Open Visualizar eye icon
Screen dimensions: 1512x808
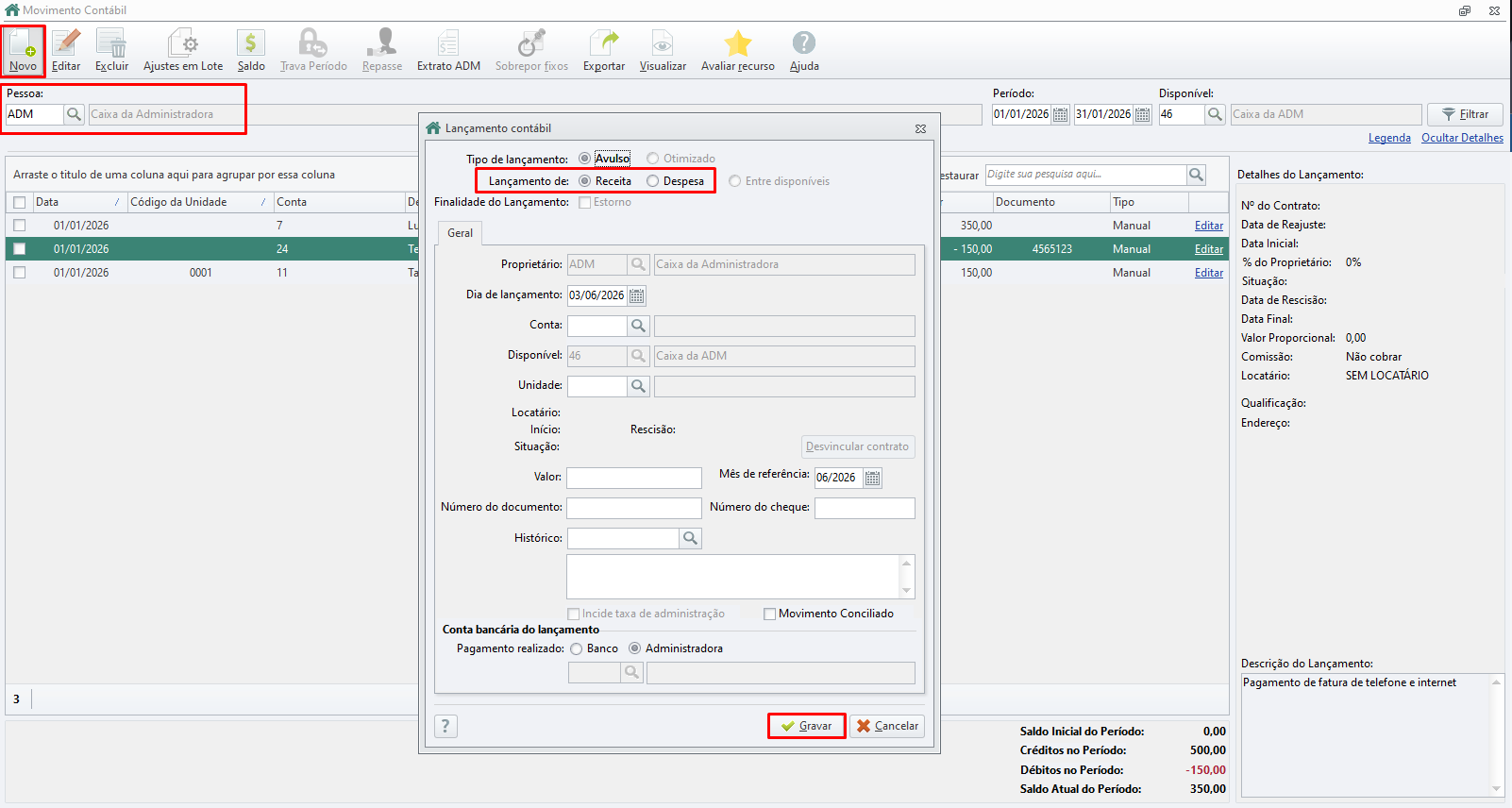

--

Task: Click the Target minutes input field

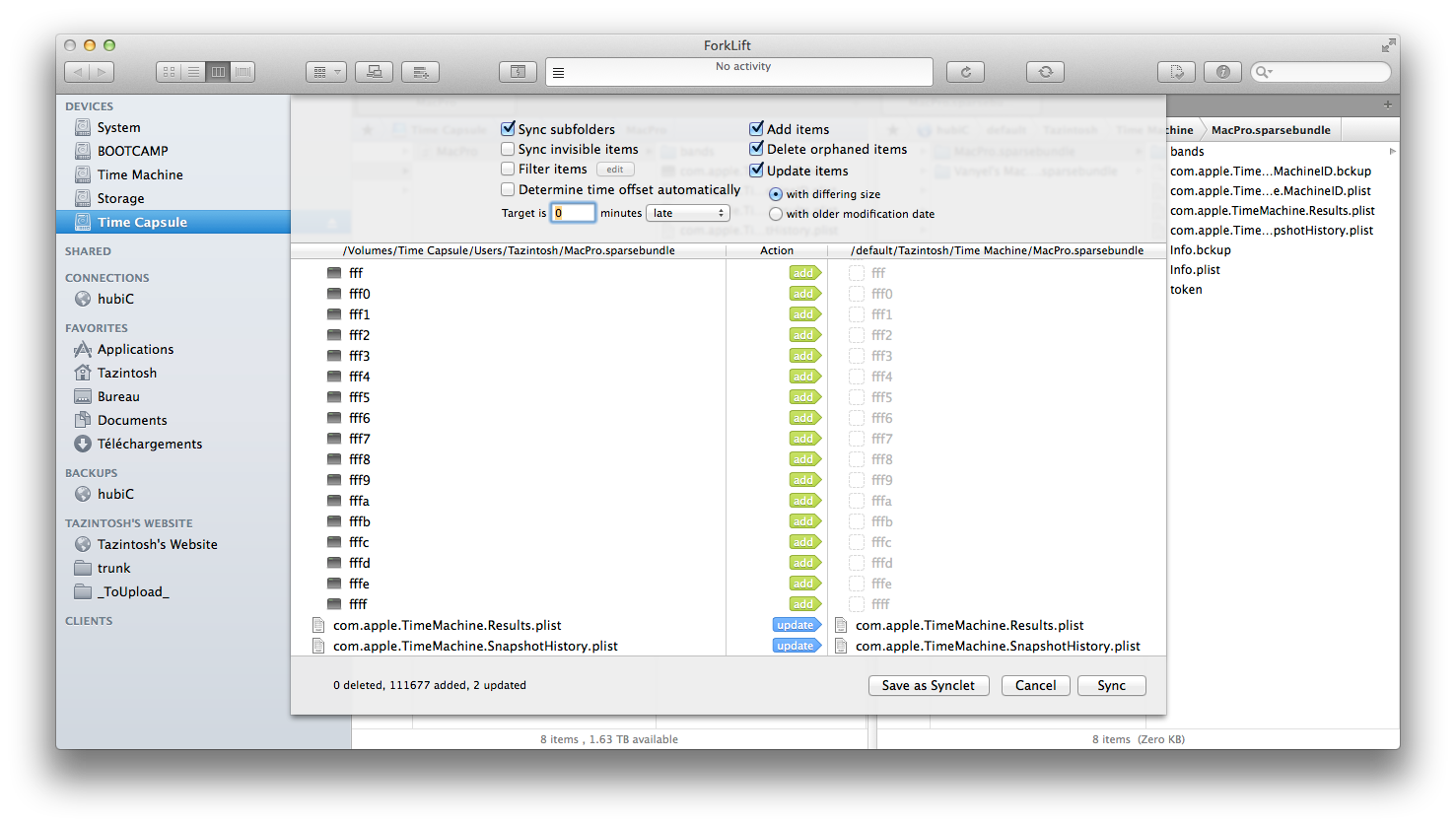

...

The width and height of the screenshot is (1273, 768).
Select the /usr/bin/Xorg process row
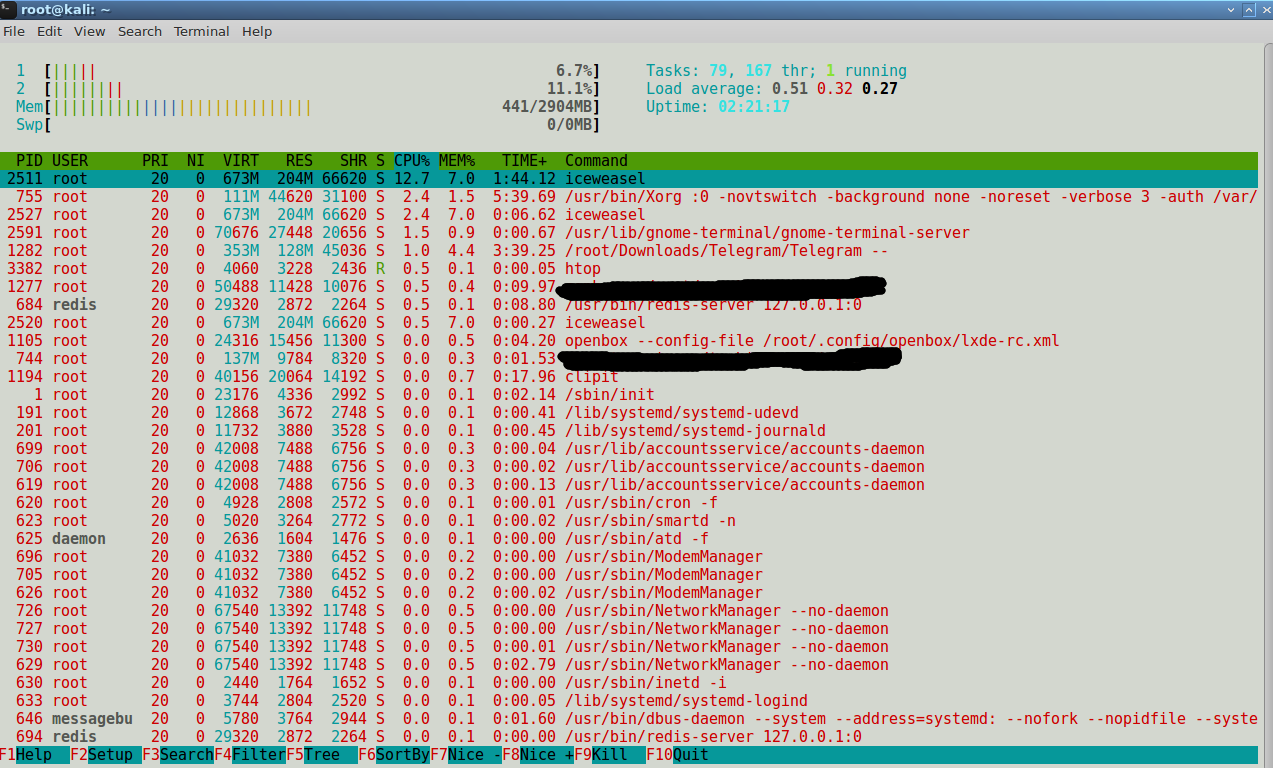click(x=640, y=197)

Directions for this task >> In the listing above, find the line with "Open Visualizar eye icon" and the line with "Screen dimensions: 1512x808", then print exactly those lines and every line between them.

Solution for this problem >>
Open Visualizar eye icon
Screen dimensions: 1512x808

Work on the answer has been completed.